Instructions to follow - The answer should consist of each line from the data below that includes "Given".

Supplied material -
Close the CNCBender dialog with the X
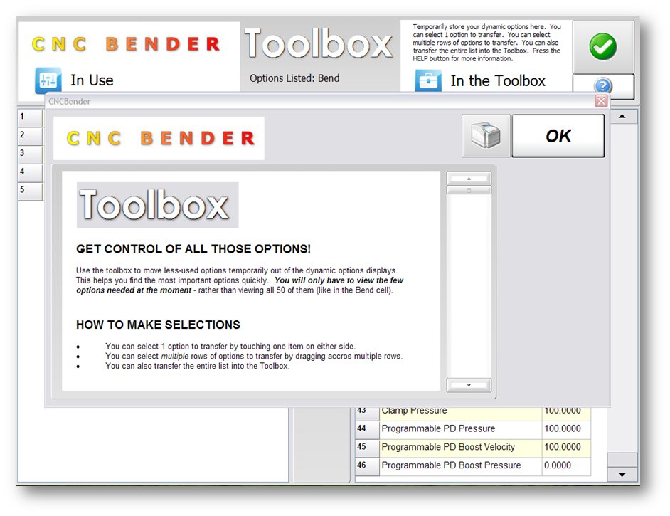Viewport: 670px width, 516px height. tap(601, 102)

==

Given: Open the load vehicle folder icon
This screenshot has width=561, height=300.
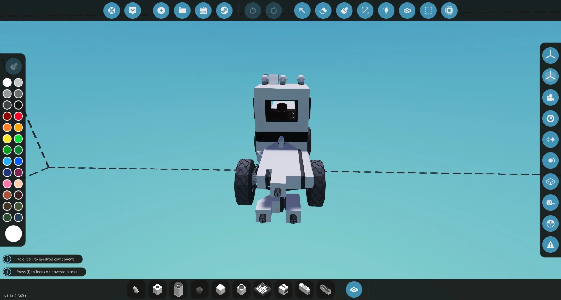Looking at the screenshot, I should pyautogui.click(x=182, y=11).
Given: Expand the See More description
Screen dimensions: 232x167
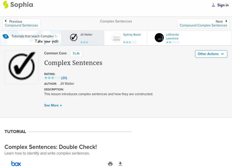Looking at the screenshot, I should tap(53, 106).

Solution for this problem -
Given: Open the load vehicle folder icon
Given: Expand the See More description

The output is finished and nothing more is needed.